# [Screenshot grounding data]

----------------

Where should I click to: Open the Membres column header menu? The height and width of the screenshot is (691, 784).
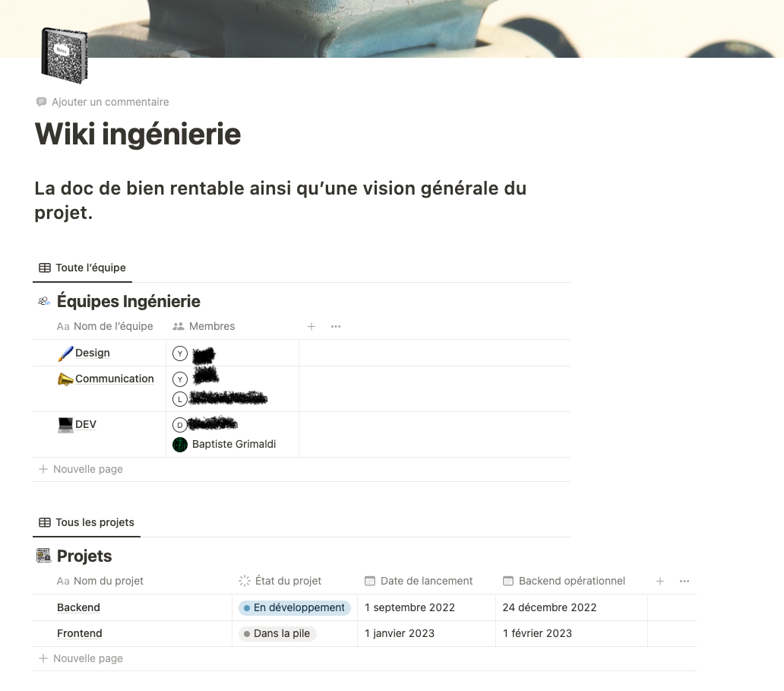click(211, 326)
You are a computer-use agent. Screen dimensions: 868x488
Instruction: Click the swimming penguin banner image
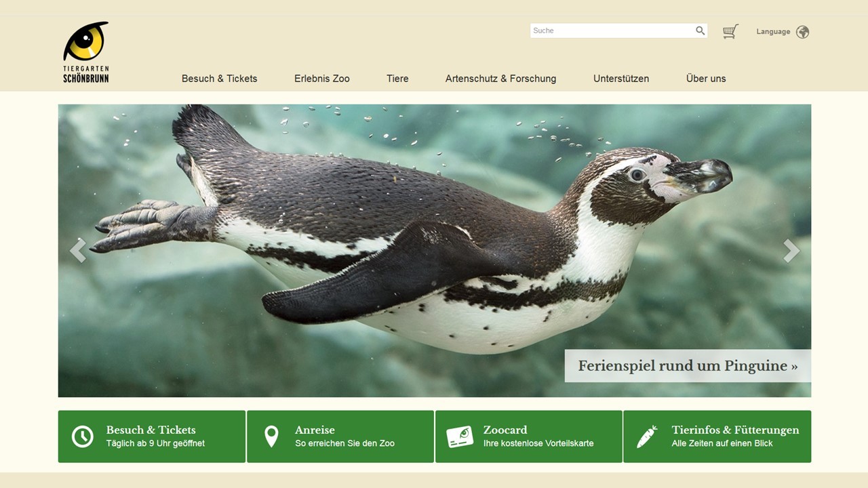click(x=435, y=251)
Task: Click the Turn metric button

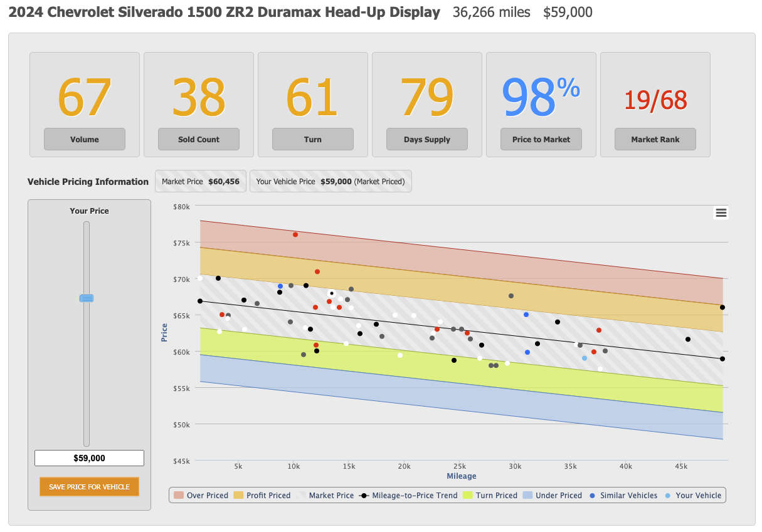Action: (313, 140)
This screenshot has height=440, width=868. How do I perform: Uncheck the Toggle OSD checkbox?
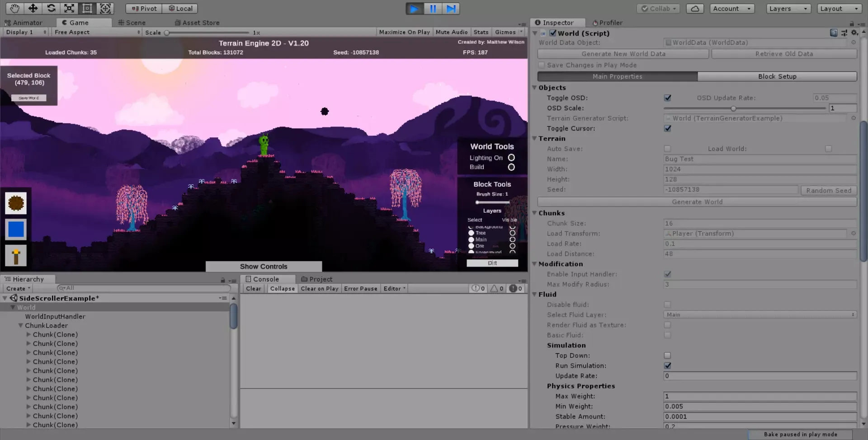pyautogui.click(x=667, y=98)
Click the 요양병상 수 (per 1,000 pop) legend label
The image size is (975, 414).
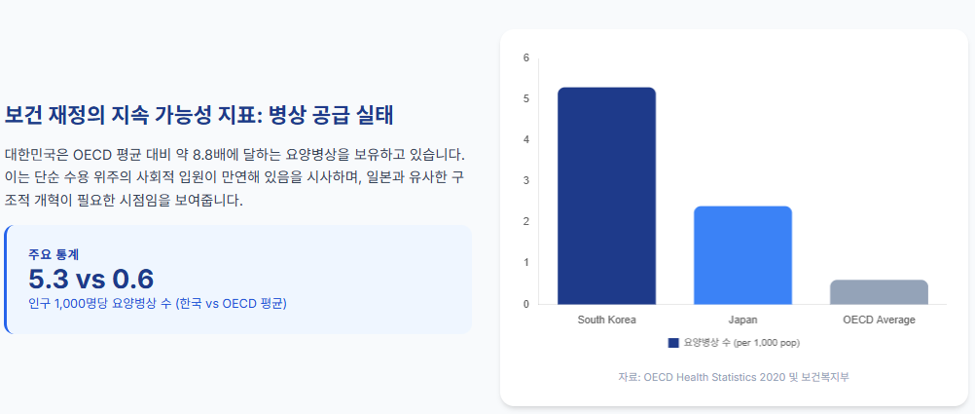tap(741, 343)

----------------

Using the entries above, extract exactly the lines from the one that contains "You are a computer-use" through the one that contains "Click the 요양병상 수 (per 1,000 pop) legend label". Do not carry over any pictures.

# [SOLUTION TO THIS TASK]
You are a computer-use agent. Screen dimensions: 868x488
Instruction: Click the swimming penguin banner image
click(x=435, y=251)
Task: Click the Turn metric button

Action: (313, 140)
This screenshot has height=440, width=868. How do I perform: Uncheck the Toggle OSD checkbox?
pyautogui.click(x=667, y=98)
Click the 요양병상 수 (per 1,000 pop) legend label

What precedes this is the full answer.